Wherever a line in the data below holds "coordinates", copy that line.

> **Input for this task**:
Start of Block

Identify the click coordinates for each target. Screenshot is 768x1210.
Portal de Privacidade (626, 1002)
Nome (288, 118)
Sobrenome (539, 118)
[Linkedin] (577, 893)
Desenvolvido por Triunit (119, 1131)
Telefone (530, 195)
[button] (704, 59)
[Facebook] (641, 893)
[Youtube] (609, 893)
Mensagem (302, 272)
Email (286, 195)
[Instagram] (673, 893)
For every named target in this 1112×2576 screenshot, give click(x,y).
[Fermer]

End of Block
Start of Block

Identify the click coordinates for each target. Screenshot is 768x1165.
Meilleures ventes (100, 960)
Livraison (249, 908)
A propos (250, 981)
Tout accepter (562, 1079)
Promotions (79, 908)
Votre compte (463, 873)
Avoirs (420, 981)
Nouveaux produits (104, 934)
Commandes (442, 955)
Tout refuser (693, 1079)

End of Block

> **Answer box**:
Identify the click coordinates for each target. Screenshot is 768x1210.
Identify the click coordinates for each target. Screenshot is 768x1165.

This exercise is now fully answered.